◆ **ЗАДАНИЯ**:
1. Согласуются ли с рецензией на книгу «Музыка на Титанике» утверждения (a) Клюев давно живет в Дании; (b) главным в своей жизни Клюев считает сказки; (c) книга вышла в издательстве «Время» в 2014 году? Ответьте на каждое «да» или «нет» и приведите точную цитату из рецензии, которая это решает.
2. Замените в записях «Account protection» на «Privacy settings» во всем фрагменте от строки, содержащей «This screenshot has height=551, width=832.», до строки, содержащей «Task: Switch to the Summary tab», включая обе. Приведите только эти строки, ничего больше в них не меняя.

◆ **ФРАГМЕНТ ТЕКСТА**:

«Это дело уже кружевное — характер пера…» [Ирина Васильевна Василькова] (fb2) читать постранично


 [Настройки текста]  [Cбросить фильтры]

Ирина Василькова «ЭТО ДЕЛО УЖЕ КРУЖЕВНОЕ — ХАРАКТЕР ПЕРА…»

Евгений Клюев. Музыка на Титанике. — М.: Время, 2014.

Поэт — лишь одна из ипостасей Евгения Клюева, далеко не всеми признанная. Клюев-сказочник читателю известен больше — и книги одна за другой выходят, и на сцене играют. Да и романист не из последних. Но сам он, между тем, именно поэзию считает главным в своей жизни.

Клюев — ученый, лингвист, давно живущий в Дании — обитатель двух речевых стихий, много чего о разных языках ведающий. И этот факт многое о поэте объясняет.

«Музыка на Титанике» — не слишком ли прямолинейное название? Тонем, дескать, братцы, но упорно продолжаем играть. Однако все же ключевое слово здесь — музыка. Свойство, от которого почти вся современная поэзия отказывается сознательно или подсознательно — в пользу мысли, жеста, парадокса. Клюев в этом смысле совсем не современен — он идет за звуком («Да нет, никуда я никем не зван — я просто иду на звон…»).

Музыка эта далеко не проста, и главное впечатление от поэтики Клюева — упоение процессом. Автор играет, и играет весело. Темы с вариациями, повторы, фиоритуры — чистая радость от того, что инструмент совершенен, что дает массу возможностей. Избыточность? Определенно. Но — какого рода?

◆ **ИСХОДНЫЕ ДАННЫЕ**:
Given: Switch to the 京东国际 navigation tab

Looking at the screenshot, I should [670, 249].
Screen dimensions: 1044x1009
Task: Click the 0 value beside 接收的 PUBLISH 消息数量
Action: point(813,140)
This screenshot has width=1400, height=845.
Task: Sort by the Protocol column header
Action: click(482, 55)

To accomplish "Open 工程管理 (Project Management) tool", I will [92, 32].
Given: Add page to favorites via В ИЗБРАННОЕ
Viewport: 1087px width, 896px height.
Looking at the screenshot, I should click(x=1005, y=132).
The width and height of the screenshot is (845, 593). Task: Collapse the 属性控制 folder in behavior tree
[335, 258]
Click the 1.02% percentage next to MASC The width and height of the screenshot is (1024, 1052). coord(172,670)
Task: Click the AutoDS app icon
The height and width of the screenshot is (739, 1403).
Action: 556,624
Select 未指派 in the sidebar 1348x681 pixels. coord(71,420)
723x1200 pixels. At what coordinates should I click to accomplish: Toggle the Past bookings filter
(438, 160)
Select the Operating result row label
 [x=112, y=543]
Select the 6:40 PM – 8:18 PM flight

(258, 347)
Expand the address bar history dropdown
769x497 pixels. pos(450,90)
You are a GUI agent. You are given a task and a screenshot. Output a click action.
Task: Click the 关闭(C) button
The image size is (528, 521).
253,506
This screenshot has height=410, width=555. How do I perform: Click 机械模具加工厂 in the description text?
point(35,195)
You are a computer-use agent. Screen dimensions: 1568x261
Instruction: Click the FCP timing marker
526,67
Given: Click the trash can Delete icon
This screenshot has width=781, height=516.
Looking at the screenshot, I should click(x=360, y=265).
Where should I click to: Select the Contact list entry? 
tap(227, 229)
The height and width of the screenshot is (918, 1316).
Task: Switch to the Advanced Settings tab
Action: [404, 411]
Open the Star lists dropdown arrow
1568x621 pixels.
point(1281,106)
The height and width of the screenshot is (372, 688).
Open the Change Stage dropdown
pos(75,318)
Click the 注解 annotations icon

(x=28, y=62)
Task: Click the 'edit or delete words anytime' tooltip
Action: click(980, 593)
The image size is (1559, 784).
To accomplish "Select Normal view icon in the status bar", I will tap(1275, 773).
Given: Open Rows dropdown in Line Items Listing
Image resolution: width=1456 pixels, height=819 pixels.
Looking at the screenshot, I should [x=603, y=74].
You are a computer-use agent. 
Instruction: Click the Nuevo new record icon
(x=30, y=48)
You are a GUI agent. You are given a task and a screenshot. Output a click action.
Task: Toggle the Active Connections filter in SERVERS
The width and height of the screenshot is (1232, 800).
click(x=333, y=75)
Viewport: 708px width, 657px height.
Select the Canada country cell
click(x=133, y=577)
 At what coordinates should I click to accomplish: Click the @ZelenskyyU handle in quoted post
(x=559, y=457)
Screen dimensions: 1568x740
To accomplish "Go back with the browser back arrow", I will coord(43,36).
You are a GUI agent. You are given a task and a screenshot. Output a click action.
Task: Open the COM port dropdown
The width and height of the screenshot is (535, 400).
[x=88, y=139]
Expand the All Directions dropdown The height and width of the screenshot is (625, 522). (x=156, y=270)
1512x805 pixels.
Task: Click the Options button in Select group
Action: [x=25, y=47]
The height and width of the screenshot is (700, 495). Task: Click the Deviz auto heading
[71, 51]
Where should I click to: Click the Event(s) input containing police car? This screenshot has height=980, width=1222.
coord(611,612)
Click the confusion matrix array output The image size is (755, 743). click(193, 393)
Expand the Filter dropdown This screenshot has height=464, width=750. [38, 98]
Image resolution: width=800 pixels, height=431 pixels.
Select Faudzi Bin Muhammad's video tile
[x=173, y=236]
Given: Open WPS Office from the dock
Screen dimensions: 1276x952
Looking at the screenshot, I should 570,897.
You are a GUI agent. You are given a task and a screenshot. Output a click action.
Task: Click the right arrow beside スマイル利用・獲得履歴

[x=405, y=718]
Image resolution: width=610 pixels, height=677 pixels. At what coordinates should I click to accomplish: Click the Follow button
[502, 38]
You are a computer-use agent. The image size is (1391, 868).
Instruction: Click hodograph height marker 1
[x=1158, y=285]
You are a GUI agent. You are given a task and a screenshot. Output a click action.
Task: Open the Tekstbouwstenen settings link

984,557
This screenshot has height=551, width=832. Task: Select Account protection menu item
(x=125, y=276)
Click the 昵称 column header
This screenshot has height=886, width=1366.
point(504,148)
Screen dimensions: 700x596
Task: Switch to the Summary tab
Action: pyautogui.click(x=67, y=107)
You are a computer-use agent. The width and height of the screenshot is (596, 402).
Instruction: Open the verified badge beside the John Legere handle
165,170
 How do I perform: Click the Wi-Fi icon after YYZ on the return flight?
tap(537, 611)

◆ **ОТВЕТЫ К УПРАЖНЕНИЮ**:
1.
(a) Да: «давно живущий в Дании».
(b) Нет: «именно поэзию считает главным в своей жизни».
(c) Да: «М.: Время, 2014».

2.
This screenshot has height=551, width=832. Task: Select Privacy settings menu item
(x=125, y=276)
Click the 昵称 column header
This screenshot has height=886, width=1366.
point(504,148)
Screen dimensions: 700x596
Task: Switch to the Summary tab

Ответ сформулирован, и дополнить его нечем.